Of the many reasons for the success of the Smallholders and the failure of the Communists was that Cardinal József Mindszenty, head of the Hungarian Catholic hierarchy, infuriated at the loss of the overwhelming majority of its property without compensation and at the clergy's being excluded from voting upon Communist initiative, condemned the "Marxist evil" in a pastoral letter and called on the faithful to support the Smallholders, who upheld traditional values. Also, in this, Hungary's first election under full universal suffrage, and its only one where men and women voted with different-coloured ballot papers, women surprised the Communists by generally backing the Smallholders; the former launched a propaganda campaign implying these women were easily deceived or ignorant. Still, the verdict of 4.8 million voters, 90% of the enfranchised, was clear in general terms: they preferred parliamentary democracy based on private property and a market economy to socialism with state economic management and planning. They hoped these preferences would prevail in spite of the presence of Soviet occupying forces, who were expected to leave once a peace treaty was signed. However, guided by the same expectation and wishing to avoid confrontation until then, the Smallholders yielded to Marshal Kliment Voroshilov (Chairman of the Allied Control Commission), who made it clear that a grand coalition in which the Communists preserved the gains already secured (that is, the Ministry of the Interior and control over the police) was the only kind of government acceptable to the Soviets.

==Parties and leaders==

| Party |  | Ideology | Leader |
|---|---|---|---|
|  | Independent Smallholders' Party (FKgP) | AgrarianismLiberal democracyBig tent | Zoltán Tildy |
|  | Hungarian Social Democratic Party (MSzDP) | Social democracyDemocratic socialism | Árpád Szakasits |
|  | Hungarian Communist Party (MKP) | CommunismMarxism | Mátyás Rákosi |
|  | National Peasant Party (NPP) | Agrarian socialismLeft-wing populism | Péter Veres |
|  | Civic Democratic Party (PDP) | LiberalismNational liberalism | Sándor Szent-Iványi |
|  | Hungarian Radical Party (MRP) | LiberalismSocial liberalism | Imre Csécsy |

==Results==

| Party |  | Votes | % | Seats |  |  |  |  |
| Constituency | National List | Total |
|  | Independent Smallholders Party | 2,697,137 | 57.03 | 216 | 29 | 245 |
|  | Social Democratic Party of Hungary | 823,250 | 17.41 | 60 | 9 | 69 |
|  | Hungarian Communist Party | 801,986 | 16.96 | 61 | 9 | 70 |
|  | National Peasant Party | 324,772 | 6.87 | 20 | 3 | 23 |
|  | Civic Democratic Party | 76,393 | 1.62 | 2 | 0 | 2 |
|  | Hungarian Radical Party | 5,763 | 0.12 | 0 | 0 | 0 |
| Public figures appointed by Parliament |  |  |  | – | – | 12 |
| Total |  | 4,729,301 | 100.00 | 359 | 50 | 421 |
| Valid votes |  | 4,729,301 | 99.07 |  |  |  |
| Invalid/blank votes |  | 44,244 | 0.93 |  |  |  |
| Total votes |  | 4,773,545 | 100.00 |  |  |  |
| Registered voters/turnout |  | 5,160,499 | 92.50 |  |  |  |
Source: Nohlen & Stöver

==Aftermath==
After the election, on 9 November the four major parties divided the portfolios. The arrangement, in which the Smallholders took the Interior Ministry while the Communists obtained the Finance Ministry, was rejected by Soviet Foreign Minister Vyacheslav Molotov, who instructed Voroshilov to renegotiate the Interior Ministry and a deputy premier post for the Communists. A debate on the form of the state also ensued; Mindszenty led a vigorous monarchist campaign but despite some uncertainty among the Smallholders, a republic was chosen.

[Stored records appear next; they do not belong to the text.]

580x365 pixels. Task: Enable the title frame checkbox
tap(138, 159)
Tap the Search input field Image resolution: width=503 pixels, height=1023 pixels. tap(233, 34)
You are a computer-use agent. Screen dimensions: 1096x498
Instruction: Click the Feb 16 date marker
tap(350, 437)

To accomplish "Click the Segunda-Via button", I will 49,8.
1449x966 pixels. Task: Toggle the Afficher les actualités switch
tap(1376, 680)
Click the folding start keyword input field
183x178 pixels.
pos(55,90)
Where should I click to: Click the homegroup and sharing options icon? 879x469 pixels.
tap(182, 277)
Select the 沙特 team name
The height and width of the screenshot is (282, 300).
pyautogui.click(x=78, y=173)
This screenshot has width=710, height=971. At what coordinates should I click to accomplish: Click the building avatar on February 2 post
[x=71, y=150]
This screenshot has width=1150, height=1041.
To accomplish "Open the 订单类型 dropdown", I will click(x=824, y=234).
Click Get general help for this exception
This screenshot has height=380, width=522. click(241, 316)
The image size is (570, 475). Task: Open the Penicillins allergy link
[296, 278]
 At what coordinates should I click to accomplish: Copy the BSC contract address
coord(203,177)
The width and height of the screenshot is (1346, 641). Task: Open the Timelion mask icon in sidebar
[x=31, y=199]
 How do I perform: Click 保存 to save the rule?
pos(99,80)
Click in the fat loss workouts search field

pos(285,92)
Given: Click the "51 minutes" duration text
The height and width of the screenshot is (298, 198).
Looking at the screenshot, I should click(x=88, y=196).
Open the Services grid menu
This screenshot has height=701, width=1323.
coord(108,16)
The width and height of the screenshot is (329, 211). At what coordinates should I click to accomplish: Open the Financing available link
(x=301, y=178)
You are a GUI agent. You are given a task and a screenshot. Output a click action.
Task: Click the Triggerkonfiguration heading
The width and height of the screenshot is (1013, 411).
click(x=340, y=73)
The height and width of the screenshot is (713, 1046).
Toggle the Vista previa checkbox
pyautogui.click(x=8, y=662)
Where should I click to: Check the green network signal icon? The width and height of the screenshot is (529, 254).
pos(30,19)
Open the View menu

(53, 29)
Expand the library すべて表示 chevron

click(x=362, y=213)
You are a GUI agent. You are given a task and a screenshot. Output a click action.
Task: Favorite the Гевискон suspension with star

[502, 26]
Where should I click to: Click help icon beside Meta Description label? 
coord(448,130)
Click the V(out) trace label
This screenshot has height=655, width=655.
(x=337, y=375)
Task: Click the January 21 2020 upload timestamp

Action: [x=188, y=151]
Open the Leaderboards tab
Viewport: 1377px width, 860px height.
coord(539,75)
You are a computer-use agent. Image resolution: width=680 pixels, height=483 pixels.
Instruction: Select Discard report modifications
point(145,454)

Smallholders' leader Zoltán Tildy was elected president on 1 February 1946, while Ferenc Nagy became Prime Minister of a government in which the Smallholders held half the portfolios. The Communists received the Interior Ministry (László Rajk) and Deputy Premier (Mátyás Rákosi) posts, as well as transport and social welfare. Control of the Interior Ministry and especially the security police helped the Communists marginalise political opponents one by one. Selected assassinations, sabotage of opposition parties' offices and the closure of Catholic youth organisations were among the methods employed.